"I hope you will not think any the less of me for being a girl!"
This plea was sent to Albert Einstein by a young South African in the 1940s, and was recently unearthed as part of Alice Caprice's Dear Professor Einstein: Albert Einstein's Letters to and from Children. Although brief, Tyfanny's words capture the self-consciousness and self-doubt that have for so long plagued women who aspire to careers in science and technology.
In the letter, dated Sept. 19, 1946, a seemingly agonized Tyfanny admits to Einstein that she has left out a potentially damaging detail about herself. "I forgot to tell you, in my last letter, that I was a girl. I mean I am a girl," the young scientist writes. "I have always regretted this a great deal, but by now I have become more or less resigned to the fact."
Image Credit: Getty
The physicist's pithy response is a timeless lesson that bears repeating, all these decades later. "I do not mind that you are a girl, but the main thing is that you yourself do not mind," the Nobel Prize winner replied. "There is no reason for it."
There really is no reason why girls should doubt their abilities in science, technology, engineering and math (STEM). But for years, popular culture has fostered an environment that, purposefully or not, sends women and girls the message that boys should handle the power tools, lest the girls' dresses get a little dusty.

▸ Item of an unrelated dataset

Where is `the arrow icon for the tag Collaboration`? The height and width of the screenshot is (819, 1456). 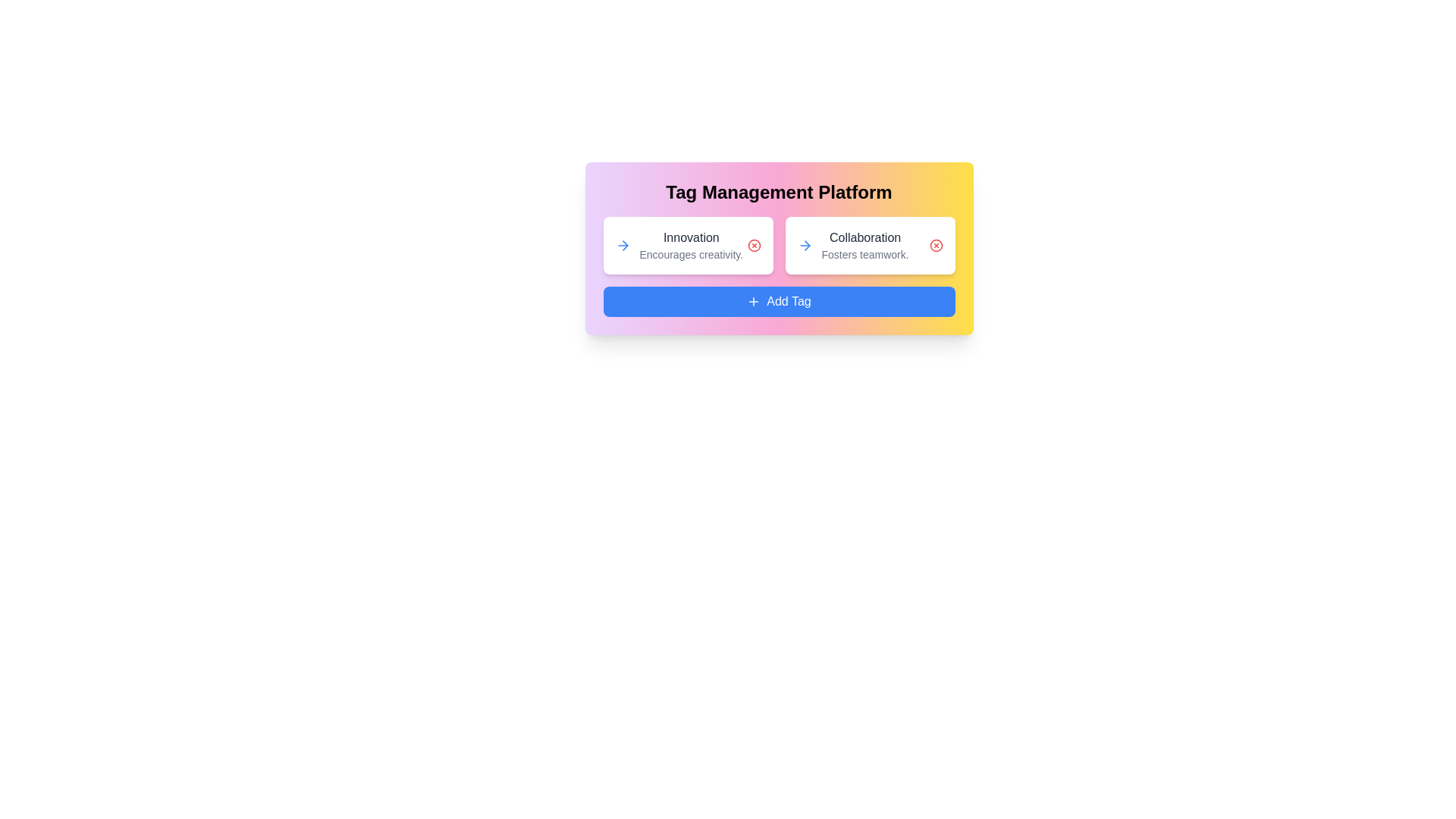
the arrow icon for the tag Collaboration is located at coordinates (804, 245).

The gender imbalance in the sciences today, more than 60 years after Einstein encouraged Tyffany to feel confident in both her scientific passions and her gender, is arguably more pronounced than in any other field: Only 26% of all STEM workers in the U.S. are women.
This is a problem, especially given America's already-lagging educational system. "If we're going to out-innovate and out-educate the rest of the world, we've got to open doors for everyone. We need all hands on deck, and that means clearing hurdles for women and girls as they navigate careers in science, technology, engineering and math,” First Lady Michelle Obama said in a 2011 statement.
Image Credit (both): U.S. Department of Commerce
According to data from the National Science Foundation, included as part of Verizon's viral "Inspire Her Mind" commercial, 66% of fourth grade girls say they like science and math, but only 18% of all college engineering majors are female. So when do these potential Marie Curies lose their interest?
Much of this has to do with the significant bias that female scientists must overcome, but equally poisonous are thoughts that dissuade women from pursuing scientific careers, simply because they are women. For example, research has shown that teachers tend to rate white girls' math abilities lower than those of white male students, even when the girls' grades and test scores are comparable to boys.
"I think that the lack of women and girls in this field, it's an economic problem for the country," Reshma Saujani, CEO of the Girls Who Code initiative, told ThinkProgress. Saujani sees business sense in encouraging women to do this: "The more women you have creating these projects, the more girls becoming hackers and scientists and coders, the more products you'll sell. It makes business sense to get more women in this field."
Source: CBS News
The White House has taken note, as have private corporations like Google, where only 17% of those who work in tech divisions are women. Google's new Girls Who Code scholarship is part of an initiative, announced on Thursday, that would foot the bill for "thousands of women" to learn how to code. Unfortunately, the fine print is that Google is giving these scholarships only to women who are already working in tech. To tackle this problem, we first have to make sure that Tyffannys everywhere never have to worry that their heroes could think less of them, simply because they might wear a dress.